Sunset time and the iPodification of the Mac

Last night Apple announced results that would set records in the world of business at any time and for any industry and yet the stock will tank on the trigger finger nervousness of Mac diehards from 1984, fueled by the PTSD they suffered from the marketshare slide that forced them to Windows and the simplistic notion that history always repeats itself.

To me, the most interesting number that came out of yesterday's earnings results was the massive shrinking of Mac shipments (4.2 million versus 5.2 a year ago) which, all other supply chain excuses notwithstanding, tells the tale of end of the PC more clearly than any IDC or Gartner figures about overall PC shipments or even lackluster Windows 8 early results. These can all be squinted away but if you are looking at the Eloi of technology as the leading edge, the Apple laptops, and specifically the Macbook Air line, is as good as one can get on the evolutionary branch that started more two decades ago with the Compaq luggable: it is small, more than powerful enough, can run Windows as well as OSX, and aggressively priced for the level of fit and finish it delivers. Apple has managed to sells millions of these guys— always growing the shipments until just this last quarter. And as Tim Cook stated on the call, the obvious reason for its decline has got to be the ascendancy of the iPad (and its clones) to replace the jobs people were buying Macbooks to perform.

It's not quite as clear as this because of the fact that the input heavy jobs may still be getting done on a laptop, albeit a much older device whose replacement cycle will be driven (if at all) by total breakdown as opposed to shiny and fancy. But by in large it would seem we are there and that for the most part, Jobs was right in claiming that PCs would become trucks— specialized vehicles for heavy loads.

I can see two big implications for startups building consumer products: the first may be that the non mobile experience should now start with the tablet as opposed to the PC. Whether this means two native apps or one really good HTML5 one remains to be seen but it most certainly will not be mouse-driven interaction (hovers, fine control of a visible pointer, tabbing, etc.) on a 24 inch screen.

The second implication should be the experimentation game we need to take on in order to improve input methods for this new tablet as default ecosystem.
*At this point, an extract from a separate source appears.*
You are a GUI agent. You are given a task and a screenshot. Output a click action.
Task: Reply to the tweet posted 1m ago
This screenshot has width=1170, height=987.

No matter how good fingers on glass get, I still talk to plenty of online shoppers who discover on the tablet and then email themselves the checkout process for their PC— an absolute funnel killer to any e-commerce experience. The obvious answer here is OneClick and its brethren but there are loads of non e-commerce cases that need to be addressed even before we consider the possibility that content creation for most of the non-truck population is going to be about more than pokes, likes, and retweets (wishful thinking).

I can see better keyboard options closing this gap (get inspired by the only good thing about Surface vendors) but I suspect we'll also get plenty of software only alternatives. All part of the magic that comes from having a new and clearly constrained design center for apps.

It's not new news that tablets are taking over but after last night's results it feels pretty irrefutable.